‘Miss Marchurst was also in the room,’ put in Barty, eagerly.

‘Oh, indeed!’ said Vandeloup, smoothly, turning to him; ‘do you think she had anything to do with it?’

‘Of course not,’ said Rolleston, who had just entered, ‘she had no reason to kill the woman.’

Vandeloup smiled.

‘So logical you are,’ he murmured, ‘you want a reason for everything.’

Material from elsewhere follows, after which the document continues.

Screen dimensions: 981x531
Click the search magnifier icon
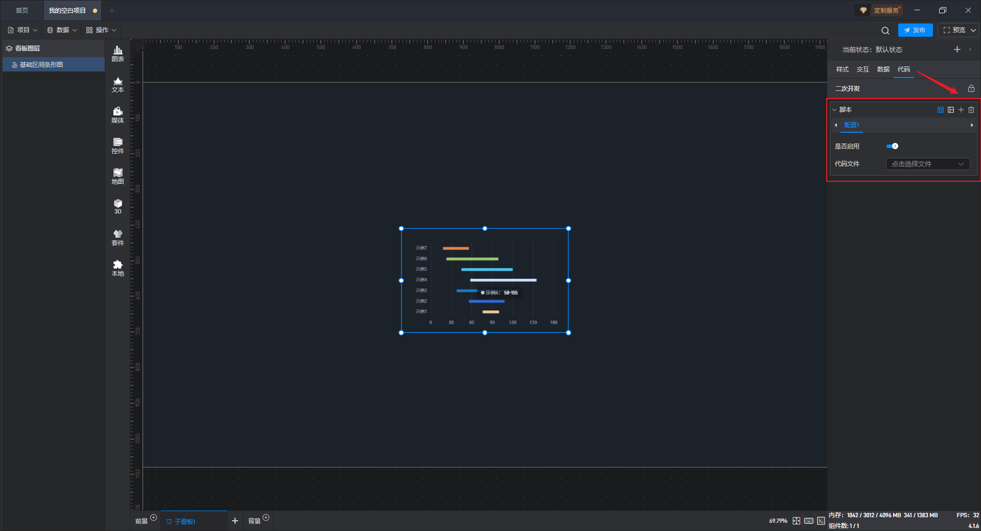(885, 31)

‘Naturally,’ retorted Felix, fixing in his eyeglass, ‘there is no effect without a cause.’

‘It couldn’t have been Miss Marchurst,’ said Bellthorp, ‘they say that the poison was poured out of a bottle held by a hand which came through the window—it’s quite true,’ defiantly looking at the disbelieving faces round him; ‘one of Mrs Villiers’ servants heard it in the house and told Mrs Riller’s maid.’

‘From whence,’ said Vandeloup, politely, ‘it was transmitted to you—precisely.’

Bellthorp reddened slightly, and turned away as he saw the other smiling, for his relations with Mrs Riller were well known.

‘That hand business is all bosh,’ observed Felix Rolleston, authoritatively; ‘it’s in a play called “The Hidden Hand”.’